BEGIN RECORDS

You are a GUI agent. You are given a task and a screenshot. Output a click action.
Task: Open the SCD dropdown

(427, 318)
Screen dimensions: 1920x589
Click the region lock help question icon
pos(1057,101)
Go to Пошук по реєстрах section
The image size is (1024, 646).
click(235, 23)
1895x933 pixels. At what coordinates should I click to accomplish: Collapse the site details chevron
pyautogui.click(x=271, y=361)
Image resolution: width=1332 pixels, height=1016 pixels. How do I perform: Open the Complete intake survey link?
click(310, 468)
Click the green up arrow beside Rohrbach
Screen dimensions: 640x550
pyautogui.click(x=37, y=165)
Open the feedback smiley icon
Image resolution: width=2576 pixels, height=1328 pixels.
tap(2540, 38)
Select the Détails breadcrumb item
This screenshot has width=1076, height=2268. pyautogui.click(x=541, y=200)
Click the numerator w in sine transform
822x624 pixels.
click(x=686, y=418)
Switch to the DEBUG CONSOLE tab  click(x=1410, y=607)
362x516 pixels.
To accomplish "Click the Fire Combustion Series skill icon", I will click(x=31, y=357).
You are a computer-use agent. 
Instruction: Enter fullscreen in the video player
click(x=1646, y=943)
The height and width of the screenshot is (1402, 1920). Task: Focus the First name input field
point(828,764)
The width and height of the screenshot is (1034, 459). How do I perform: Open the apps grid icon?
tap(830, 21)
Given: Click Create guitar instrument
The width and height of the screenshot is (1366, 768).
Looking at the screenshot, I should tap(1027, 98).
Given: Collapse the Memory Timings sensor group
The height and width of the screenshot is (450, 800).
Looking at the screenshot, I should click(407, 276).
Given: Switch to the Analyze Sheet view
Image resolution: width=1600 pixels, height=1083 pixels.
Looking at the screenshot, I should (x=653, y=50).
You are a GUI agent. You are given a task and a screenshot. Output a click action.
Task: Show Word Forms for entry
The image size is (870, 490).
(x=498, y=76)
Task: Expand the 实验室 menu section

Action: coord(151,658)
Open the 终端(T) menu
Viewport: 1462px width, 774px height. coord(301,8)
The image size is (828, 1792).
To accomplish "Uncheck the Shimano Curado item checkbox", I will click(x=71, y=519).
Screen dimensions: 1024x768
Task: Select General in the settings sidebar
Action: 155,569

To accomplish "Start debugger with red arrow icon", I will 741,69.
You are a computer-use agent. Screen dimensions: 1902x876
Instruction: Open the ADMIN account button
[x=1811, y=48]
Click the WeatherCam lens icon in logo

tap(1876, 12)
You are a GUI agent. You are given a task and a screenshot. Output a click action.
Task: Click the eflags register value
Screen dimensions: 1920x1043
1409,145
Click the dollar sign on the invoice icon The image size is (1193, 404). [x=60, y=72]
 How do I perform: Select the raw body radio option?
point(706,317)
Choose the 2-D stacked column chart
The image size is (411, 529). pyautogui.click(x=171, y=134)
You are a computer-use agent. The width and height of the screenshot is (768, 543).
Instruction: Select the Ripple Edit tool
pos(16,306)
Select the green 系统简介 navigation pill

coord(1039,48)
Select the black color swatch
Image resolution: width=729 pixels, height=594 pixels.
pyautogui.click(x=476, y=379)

END RECORDS

→ YOUR INSTRUCTIONS: Copy all of the data above line for line, reproducing every line exactly as it stands.

→ SOLUTION BELOW:
You are a GUI agent. You are given a task and a screenshot. Output a click action.
Task: Open the SCD dropdown

(427, 318)
Screen dimensions: 1920x589
Click the region lock help question icon
pos(1057,101)
Go to Пошук по реєстрах section
The image size is (1024, 646).
click(235, 23)
1895x933 pixels. At what coordinates should I click to accomplish: Collapse the site details chevron
pyautogui.click(x=271, y=361)
Image resolution: width=1332 pixels, height=1016 pixels. How do I perform: Open the Complete intake survey link?
click(310, 468)
Click the green up arrow beside Rohrbach
Screen dimensions: 640x550
pyautogui.click(x=37, y=165)
Open the feedback smiley icon
Image resolution: width=2576 pixels, height=1328 pixels.
tap(2540, 38)
Select the Détails breadcrumb item
This screenshot has width=1076, height=2268. pyautogui.click(x=541, y=200)
Click the numerator w in sine transform
822x624 pixels.
click(x=686, y=418)
Switch to the DEBUG CONSOLE tab  click(x=1410, y=607)
362x516 pixels.
To accomplish "Click the Fire Combustion Series skill icon", I will click(x=31, y=357).
You are a computer-use agent. 
Instruction: Enter fullscreen in the video player
click(x=1646, y=943)
The height and width of the screenshot is (1402, 1920). Task: Focus the First name input field
point(828,764)
The width and height of the screenshot is (1034, 459). How do I perform: Open the apps grid icon?
tap(830, 21)
Given: Click Create guitar instrument
The width and height of the screenshot is (1366, 768).
Looking at the screenshot, I should tap(1027, 98).
Given: Collapse the Memory Timings sensor group
The height and width of the screenshot is (450, 800).
Looking at the screenshot, I should click(407, 276).
Given: Switch to the Analyze Sheet view
Image resolution: width=1600 pixels, height=1083 pixels.
Looking at the screenshot, I should (x=653, y=50).
You are a GUI agent. You are given a task and a screenshot. Output a click action.
Task: Show Word Forms for entry
The image size is (870, 490).
(x=498, y=76)
Task: Expand the 实验室 menu section

Action: coord(151,658)
Open the 终端(T) menu
Viewport: 1462px width, 774px height. coord(301,8)
The image size is (828, 1792).
To accomplish "Uncheck the Shimano Curado item checkbox", I will click(x=71, y=519).
Screen dimensions: 1024x768
Task: Select General in the settings sidebar
Action: 155,569

To accomplish "Start debugger with red arrow icon", I will 741,69.
You are a computer-use agent. Screen dimensions: 1902x876
Instruction: Open the ADMIN account button
[x=1811, y=48]
Click the WeatherCam lens icon in logo

tap(1876, 12)
You are a GUI agent. You are given a task and a screenshot. Output a click action.
Task: Click the eflags register value
Screen dimensions: 1920x1043
1409,145
Click the dollar sign on the invoice icon The image size is (1193, 404). [x=60, y=72]
 How do I perform: Select the raw body radio option?
point(706,317)
Choose the 2-D stacked column chart
The image size is (411, 529). pyautogui.click(x=171, y=134)
You are a computer-use agent. The width and height of the screenshot is (768, 543).
Instruction: Select the Ripple Edit tool
pos(16,306)
Select the green 系统简介 navigation pill

coord(1039,48)
Select the black color swatch
Image resolution: width=729 pixels, height=594 pixels.
pyautogui.click(x=476, y=379)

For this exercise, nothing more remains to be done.